In the News

Pressure groups: a tale of two issues

Mike McCartney

30th October 2021

How Insulate Britain and the campaign against raw sewage can be seen to have achieved differing levels of success. Or have they?

An article in the Times this week highlighted what the author saw as the contrasting levels of success of two pressure group campaigns.

A reminder of what pressure group 'success' means. Success is, I think, mostly a somewhat nebulous concept, and often hard to define. Does it mean an immediate and dramatic change in policy, a subtle change in policy, or simply raising public awareness? By that measure could both campaigns could be considered a success?

I have blogged here on several occasions about the Insulate Britain campaign.

See here, for example: https://www.tutor2u.net/politi...

And thus far, is it fair to have judged their campaign as one that has failed? Yes, they have achieved a high public profile, but have their tactics backfired to such an extent that the British public have stopped listening to their cause, and so we can't really consider their actions a success? This is said to be in contrast to the success achieved by the campaign against raw sewage.

This is essentially what Emma Duncan writes in her column this week.

See here (but it is behind a paywall): https://www.thetimes.co.uk/art...

If you didn't already know, as Duncan writes, "On Tuesday the government bowed to pressure from inside and outside Parliament to include in the Environmental Bill a clause that will impose a duty on water companies to reduce the amount of raw sewage released into rivers."

So how did the campaign arrive at this legislative success? It is a good example of intra and extra parliamentary action, and of coalition building.

In today's Guardian, there is a detailed analysis of the tactics.

"Surfers against Sewage, key fighters in the battle to clean up British coasts many decades ago, had joined forces with the likes of the Rivers Trust, London Waterkeeper and British Canoeing, as the campaign group End Sewage Pollution. On the ground protests were held on beaches from Whitstable and Margate to Falmouth in Cornwall.

Lady Jones of Moulsecoomb said peers were bombarded with thousands of letters and emails calling for an end to raw sewage discharges. It was that pressure that led the Duke of Wellington to write an amendment for the environment bill which encompassed Dunne’s now defunct private member’s bill, which was passed by peers and moved to the Commons on Wednesday last week.

But in the days before the vote on the amendment, George Eustice, the environment secretary, stepped in to tell his MPs to vote against it.

On 20 October, the scene was set for a showdown. Dunne and 21 other Conservative MPs rebelled and voted for the sewage amendment, and against the whips instructions. But despite their rebellion, the amendment was not passed.

But if Eustice and his ministerial colleagues thought that was the end of it, they were soon proved wrong. The defeat of the sewage amendment prompted an outcry from unlikely but powerful allies; both left- and rightwing media, environmental activists, NGOs, the former Undertones frontman, Feargal Sharkey – whose voice was heard across the airwaves – and in even the bible of the landowning classes, Country Life.
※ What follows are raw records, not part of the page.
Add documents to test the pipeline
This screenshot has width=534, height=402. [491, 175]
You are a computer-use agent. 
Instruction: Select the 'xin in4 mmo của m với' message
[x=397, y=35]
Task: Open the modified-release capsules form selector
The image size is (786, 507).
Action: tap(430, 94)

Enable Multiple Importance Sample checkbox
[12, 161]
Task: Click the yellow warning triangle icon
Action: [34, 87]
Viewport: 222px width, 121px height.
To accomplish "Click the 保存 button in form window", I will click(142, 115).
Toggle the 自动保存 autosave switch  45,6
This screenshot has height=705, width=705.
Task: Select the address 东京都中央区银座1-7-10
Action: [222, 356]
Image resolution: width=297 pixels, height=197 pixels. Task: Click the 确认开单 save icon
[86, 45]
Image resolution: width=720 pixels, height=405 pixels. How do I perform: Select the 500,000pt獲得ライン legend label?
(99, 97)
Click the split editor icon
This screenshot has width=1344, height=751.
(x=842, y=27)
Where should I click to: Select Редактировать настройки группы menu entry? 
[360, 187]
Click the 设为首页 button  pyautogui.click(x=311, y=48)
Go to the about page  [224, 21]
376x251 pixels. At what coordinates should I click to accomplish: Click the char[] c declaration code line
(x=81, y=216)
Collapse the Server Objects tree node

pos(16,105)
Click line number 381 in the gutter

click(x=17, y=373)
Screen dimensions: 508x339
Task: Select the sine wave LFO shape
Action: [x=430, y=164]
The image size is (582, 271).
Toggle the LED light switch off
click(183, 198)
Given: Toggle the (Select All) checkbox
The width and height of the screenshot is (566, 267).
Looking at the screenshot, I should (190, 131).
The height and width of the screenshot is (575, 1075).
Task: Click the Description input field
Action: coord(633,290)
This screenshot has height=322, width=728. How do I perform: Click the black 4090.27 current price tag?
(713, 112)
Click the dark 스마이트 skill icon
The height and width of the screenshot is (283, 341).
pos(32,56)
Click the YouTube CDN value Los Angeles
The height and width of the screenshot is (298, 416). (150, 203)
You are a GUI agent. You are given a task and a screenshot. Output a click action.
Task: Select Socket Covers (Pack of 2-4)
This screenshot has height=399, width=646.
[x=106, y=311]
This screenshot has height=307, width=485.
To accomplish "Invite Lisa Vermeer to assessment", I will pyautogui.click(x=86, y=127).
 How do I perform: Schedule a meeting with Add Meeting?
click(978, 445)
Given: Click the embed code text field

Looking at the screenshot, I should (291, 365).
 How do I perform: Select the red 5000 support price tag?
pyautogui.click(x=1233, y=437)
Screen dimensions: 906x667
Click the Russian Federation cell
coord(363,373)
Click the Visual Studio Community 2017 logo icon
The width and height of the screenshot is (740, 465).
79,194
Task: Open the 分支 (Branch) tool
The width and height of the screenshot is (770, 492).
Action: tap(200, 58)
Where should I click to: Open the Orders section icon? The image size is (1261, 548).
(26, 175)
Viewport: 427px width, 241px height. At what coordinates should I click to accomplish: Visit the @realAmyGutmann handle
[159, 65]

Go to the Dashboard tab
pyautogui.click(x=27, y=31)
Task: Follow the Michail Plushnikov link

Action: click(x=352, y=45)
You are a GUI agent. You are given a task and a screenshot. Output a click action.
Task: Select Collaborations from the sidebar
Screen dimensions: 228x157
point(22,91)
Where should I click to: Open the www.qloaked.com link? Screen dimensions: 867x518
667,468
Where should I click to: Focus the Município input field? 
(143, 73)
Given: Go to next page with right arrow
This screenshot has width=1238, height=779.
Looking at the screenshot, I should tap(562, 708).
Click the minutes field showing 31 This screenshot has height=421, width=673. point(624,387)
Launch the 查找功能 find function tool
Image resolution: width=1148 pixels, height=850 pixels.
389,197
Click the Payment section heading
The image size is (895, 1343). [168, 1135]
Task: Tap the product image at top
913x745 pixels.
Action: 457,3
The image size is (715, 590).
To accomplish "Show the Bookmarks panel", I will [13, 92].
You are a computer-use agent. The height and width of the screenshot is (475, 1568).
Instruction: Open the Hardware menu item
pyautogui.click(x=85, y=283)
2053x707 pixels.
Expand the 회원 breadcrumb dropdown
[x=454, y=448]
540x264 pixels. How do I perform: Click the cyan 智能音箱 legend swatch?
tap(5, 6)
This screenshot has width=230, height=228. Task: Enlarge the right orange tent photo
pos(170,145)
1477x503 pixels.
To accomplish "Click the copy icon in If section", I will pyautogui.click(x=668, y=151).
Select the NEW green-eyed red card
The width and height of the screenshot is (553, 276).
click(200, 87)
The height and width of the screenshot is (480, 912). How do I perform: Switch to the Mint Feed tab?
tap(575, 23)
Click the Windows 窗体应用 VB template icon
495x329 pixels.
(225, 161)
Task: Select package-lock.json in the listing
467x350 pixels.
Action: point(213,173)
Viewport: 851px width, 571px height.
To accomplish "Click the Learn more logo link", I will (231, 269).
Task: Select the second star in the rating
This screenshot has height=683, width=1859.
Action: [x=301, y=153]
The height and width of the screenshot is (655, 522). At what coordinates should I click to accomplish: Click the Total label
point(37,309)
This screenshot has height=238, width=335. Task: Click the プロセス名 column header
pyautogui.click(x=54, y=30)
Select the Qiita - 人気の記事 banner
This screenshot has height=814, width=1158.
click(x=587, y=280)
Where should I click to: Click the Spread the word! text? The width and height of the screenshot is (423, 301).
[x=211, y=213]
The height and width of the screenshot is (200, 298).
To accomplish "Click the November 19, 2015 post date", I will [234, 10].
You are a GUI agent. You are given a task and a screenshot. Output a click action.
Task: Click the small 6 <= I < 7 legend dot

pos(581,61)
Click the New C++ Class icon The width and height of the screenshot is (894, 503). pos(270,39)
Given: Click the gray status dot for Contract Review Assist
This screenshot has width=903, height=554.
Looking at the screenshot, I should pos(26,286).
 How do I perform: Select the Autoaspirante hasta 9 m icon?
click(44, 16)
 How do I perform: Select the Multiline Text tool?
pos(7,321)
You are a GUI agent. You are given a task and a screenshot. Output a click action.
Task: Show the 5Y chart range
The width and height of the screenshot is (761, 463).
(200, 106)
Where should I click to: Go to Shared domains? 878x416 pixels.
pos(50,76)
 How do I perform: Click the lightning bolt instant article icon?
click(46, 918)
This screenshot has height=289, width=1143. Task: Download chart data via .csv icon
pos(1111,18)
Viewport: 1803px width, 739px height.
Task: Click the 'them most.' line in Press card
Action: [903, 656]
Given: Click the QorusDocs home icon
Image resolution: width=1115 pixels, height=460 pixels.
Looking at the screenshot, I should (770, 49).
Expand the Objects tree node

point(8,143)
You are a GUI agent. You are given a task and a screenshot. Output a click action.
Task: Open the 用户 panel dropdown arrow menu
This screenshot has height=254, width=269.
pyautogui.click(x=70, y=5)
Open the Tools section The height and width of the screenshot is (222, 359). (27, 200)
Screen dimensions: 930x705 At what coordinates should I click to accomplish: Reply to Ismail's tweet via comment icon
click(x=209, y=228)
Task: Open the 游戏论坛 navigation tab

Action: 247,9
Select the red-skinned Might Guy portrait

Eventually the government gave in and U-turned. Ministers said they would be writing their own amendment next week to place a legal duty on water companies to cut sewage discharges."

See: https://www.theguardian.com/en...

So, success is hard to define. Yes, the raw sewage issue has forced a government U-turn, but we could argue that Insulate Britain have had no choice but to play the long game. Therefore it is hard to agree wholeheartedly that disruptive protests are generally counterproductive. When it comes to pressure group activity, 'success' means different things to different groups.